Gdy Miłość piękne oczy w ziemię schyla,
I tęschne tchnienia bierze w śnieżne łono,
I słowa szepcze które w duszę wioną,
Zdobna już w skrzydła próżne barw motyla —
Czuję w mem sercu kradzież popełnioną
Z myśli i wszelkiej woli mej, do tyla,
Że mówię: Święć się ostateczna chwila,
Gdy tak powabną śmierć mi w niej znaczono!
W tem upojeniu zmysłów, dusza łzawa,
Chcąc jednak wiedzieć: czy zbawioną będzie?
Już odejść ze mnie mając, pozostawa.
Tak to ja żyję, i tak to się przędzie
Wątek mej doli, w czarodziejskiej dłoni
Tej, co Syrenim czarem z nieba dzwoni. —



Sonet 135.


Miłość wysyła do mnie myśl tę błogą.
W której jest zgoda dwojga serc wrzekoma,
Z tem pocieszeniem: — że się Laura sroma
Dłużej mą żądzę zimną drętwić trwogą.
Ja, że kłam taki z taką prawdą, mogą
Razem w mej duszy gościć jakby doma,
Nie wiem już, chwiejny między względy dwoma,
Komu nie wierzyć — albo wierzyć w kogo?
Tak czas mi schodzi — a ja wieszczym duchem
Widzę: jak w lata pędzę, w sercu kruchem
Wiecznie ułudy nosząc i nadzieje,....
Niech co chce będzie!
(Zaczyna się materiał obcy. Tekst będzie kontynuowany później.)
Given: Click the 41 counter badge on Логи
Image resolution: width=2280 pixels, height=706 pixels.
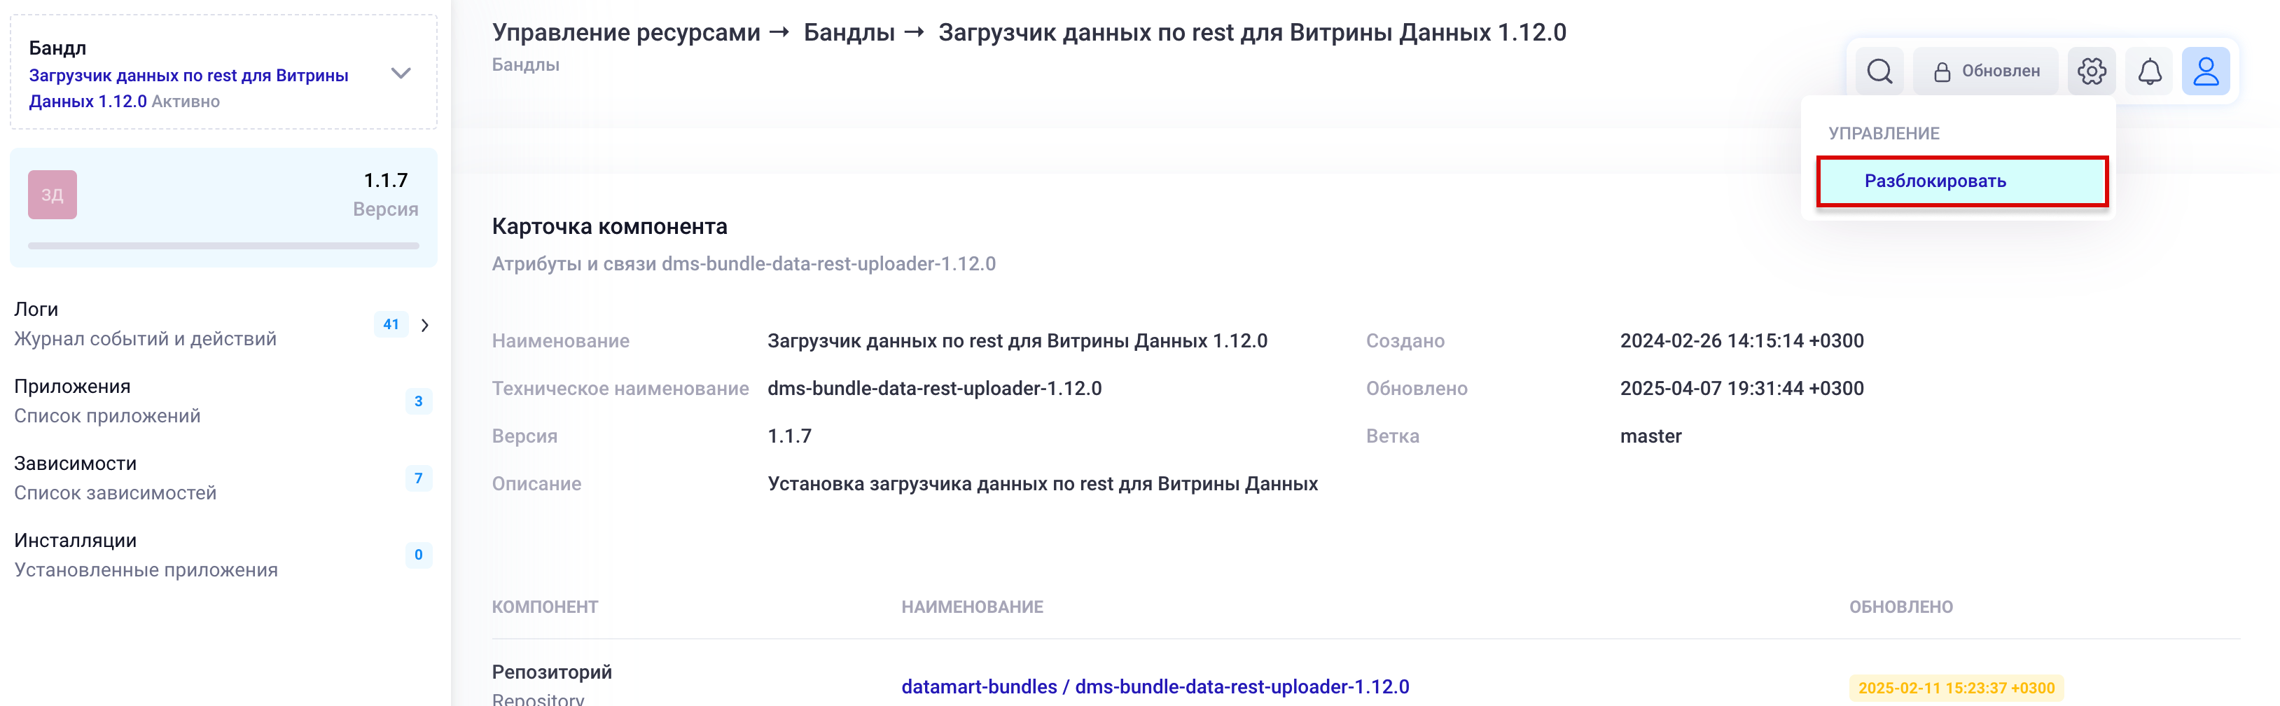Looking at the screenshot, I should [x=390, y=324].
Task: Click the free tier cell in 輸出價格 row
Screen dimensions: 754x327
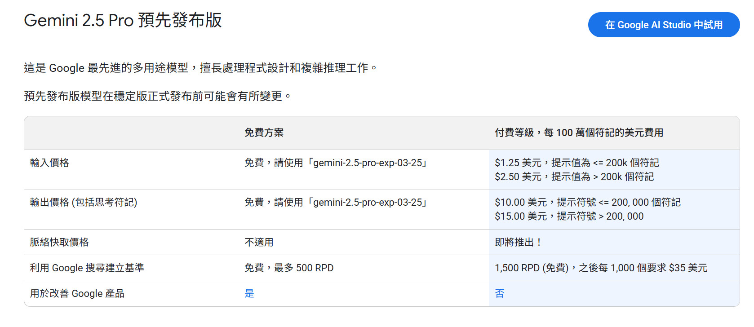Action: tap(335, 202)
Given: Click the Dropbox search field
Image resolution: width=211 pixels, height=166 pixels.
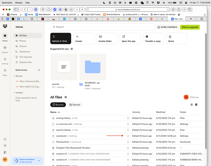Looking at the screenshot, I should [x=102, y=27].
Ni się myśl starzeje,
Ni szczęście, godne żądzy być zapłatą
Bylebym tylko żył dość długo na to! —



Sonet 136.


Pełen tej myśli, w której ślad uroczy
Dążąc, sam jeden w świat czarowny wchodzę,
Kuszony zdradą własną, szukam w drodze
Tej, z którą raczej być mi na uboczy.
Lecz gdy ją wreszcie widzą moje oczy,
Duch we mnie drżący zrywa zmysłów wodze —
Tak mu się znagła zjawia zbrojną srodze
Ta, co z Miłością bój i ze mną toczy.